- **What is required**: Your output should be the lines from the start of the data through the line containing "Task: Click the magnifying", exactly and nothing more.
[Study material — start]
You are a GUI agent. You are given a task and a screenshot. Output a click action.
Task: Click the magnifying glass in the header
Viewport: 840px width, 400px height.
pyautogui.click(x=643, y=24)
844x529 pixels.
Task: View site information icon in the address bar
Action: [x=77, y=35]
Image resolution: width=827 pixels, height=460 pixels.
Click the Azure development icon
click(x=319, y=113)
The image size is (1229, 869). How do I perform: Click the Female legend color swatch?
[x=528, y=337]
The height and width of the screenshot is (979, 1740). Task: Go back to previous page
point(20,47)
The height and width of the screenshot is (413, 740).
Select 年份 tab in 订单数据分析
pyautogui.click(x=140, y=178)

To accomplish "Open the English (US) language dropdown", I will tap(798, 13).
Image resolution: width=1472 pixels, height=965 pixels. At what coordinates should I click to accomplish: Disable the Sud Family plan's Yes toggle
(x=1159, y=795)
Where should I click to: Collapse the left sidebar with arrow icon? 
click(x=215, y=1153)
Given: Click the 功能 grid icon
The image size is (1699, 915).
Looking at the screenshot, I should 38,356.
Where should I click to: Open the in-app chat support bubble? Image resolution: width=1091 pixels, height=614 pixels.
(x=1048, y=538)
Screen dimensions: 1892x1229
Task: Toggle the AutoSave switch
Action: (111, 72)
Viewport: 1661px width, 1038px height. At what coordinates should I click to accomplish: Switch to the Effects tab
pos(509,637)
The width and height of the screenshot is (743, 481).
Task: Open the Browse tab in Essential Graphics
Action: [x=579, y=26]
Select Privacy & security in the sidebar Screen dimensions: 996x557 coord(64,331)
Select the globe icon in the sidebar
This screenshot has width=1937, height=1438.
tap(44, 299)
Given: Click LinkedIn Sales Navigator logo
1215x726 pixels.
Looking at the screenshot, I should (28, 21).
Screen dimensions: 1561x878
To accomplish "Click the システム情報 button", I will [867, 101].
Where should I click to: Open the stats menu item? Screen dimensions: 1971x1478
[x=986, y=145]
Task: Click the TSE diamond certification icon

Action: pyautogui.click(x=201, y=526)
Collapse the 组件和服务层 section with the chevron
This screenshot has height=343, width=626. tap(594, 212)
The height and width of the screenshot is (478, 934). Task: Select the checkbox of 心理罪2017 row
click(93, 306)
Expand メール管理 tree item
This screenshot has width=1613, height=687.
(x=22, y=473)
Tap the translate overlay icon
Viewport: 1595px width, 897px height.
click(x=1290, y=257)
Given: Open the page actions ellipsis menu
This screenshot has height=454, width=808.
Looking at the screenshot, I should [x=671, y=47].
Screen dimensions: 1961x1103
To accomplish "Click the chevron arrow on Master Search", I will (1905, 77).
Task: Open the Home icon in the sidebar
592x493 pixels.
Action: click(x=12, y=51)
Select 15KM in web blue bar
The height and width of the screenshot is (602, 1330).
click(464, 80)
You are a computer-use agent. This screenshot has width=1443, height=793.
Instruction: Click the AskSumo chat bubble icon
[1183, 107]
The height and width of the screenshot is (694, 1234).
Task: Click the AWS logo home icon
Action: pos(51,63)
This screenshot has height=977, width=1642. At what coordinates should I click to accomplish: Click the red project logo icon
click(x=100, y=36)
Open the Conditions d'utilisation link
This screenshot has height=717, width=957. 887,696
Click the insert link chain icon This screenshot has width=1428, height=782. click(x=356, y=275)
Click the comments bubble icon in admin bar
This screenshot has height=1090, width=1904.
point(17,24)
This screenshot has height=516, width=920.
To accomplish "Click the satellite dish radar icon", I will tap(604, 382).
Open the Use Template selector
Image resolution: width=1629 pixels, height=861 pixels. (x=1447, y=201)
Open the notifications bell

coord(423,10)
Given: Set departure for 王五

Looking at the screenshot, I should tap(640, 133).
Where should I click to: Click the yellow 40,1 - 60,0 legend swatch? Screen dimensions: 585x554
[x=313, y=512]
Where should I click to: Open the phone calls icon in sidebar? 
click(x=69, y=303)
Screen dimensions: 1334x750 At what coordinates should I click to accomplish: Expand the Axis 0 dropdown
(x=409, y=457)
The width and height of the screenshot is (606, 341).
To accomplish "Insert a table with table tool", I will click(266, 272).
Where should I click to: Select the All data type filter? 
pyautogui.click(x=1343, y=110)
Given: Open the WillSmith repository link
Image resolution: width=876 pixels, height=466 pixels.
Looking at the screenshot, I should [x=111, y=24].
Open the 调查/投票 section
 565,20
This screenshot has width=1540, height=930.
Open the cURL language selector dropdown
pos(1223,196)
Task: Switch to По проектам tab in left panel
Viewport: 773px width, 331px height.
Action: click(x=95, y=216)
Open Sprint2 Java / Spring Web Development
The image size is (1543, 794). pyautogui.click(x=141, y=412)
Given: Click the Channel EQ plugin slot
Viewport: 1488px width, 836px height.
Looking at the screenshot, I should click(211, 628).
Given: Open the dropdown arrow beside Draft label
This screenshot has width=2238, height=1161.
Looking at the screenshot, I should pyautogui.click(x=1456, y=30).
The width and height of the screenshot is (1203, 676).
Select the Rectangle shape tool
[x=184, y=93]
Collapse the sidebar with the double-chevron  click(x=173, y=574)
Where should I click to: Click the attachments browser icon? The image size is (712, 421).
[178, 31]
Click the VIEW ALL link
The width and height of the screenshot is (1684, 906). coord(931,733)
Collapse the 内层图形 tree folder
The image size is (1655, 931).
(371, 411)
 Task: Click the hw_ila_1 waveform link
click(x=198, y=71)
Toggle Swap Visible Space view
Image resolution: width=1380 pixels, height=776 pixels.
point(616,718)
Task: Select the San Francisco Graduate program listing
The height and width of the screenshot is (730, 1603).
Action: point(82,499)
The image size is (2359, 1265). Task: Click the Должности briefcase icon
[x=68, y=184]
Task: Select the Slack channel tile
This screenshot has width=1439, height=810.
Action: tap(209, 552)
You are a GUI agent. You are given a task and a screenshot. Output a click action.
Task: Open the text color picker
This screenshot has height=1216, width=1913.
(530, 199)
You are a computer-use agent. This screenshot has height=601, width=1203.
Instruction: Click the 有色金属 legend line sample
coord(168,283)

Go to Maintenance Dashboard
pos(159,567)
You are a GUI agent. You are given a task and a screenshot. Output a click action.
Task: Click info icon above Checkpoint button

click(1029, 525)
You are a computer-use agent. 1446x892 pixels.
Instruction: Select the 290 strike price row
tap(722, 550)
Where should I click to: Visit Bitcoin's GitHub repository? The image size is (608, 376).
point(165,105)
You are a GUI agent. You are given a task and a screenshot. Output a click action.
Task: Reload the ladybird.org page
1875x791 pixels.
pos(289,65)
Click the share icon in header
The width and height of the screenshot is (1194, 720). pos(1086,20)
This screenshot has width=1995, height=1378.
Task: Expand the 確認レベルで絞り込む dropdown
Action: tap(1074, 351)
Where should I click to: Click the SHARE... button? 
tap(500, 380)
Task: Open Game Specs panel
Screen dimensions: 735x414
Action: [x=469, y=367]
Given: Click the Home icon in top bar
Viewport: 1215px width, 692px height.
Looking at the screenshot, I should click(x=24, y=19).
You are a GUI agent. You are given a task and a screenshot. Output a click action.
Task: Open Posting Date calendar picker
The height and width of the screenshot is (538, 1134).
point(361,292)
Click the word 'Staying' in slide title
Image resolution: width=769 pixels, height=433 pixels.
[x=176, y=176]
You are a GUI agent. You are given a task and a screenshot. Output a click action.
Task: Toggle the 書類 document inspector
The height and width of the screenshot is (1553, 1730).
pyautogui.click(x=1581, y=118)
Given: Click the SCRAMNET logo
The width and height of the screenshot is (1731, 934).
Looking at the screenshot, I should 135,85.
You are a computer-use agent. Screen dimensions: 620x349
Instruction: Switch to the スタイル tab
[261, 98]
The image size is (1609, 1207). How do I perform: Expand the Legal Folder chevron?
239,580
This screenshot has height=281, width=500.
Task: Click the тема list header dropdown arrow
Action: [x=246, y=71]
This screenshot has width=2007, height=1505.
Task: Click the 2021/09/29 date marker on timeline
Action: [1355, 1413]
[Study material — finish]
- **Solution**:
You are a GUI agent. You are given a task and a screenshot. Output a click action.
Task: Click the magnifying glass in the header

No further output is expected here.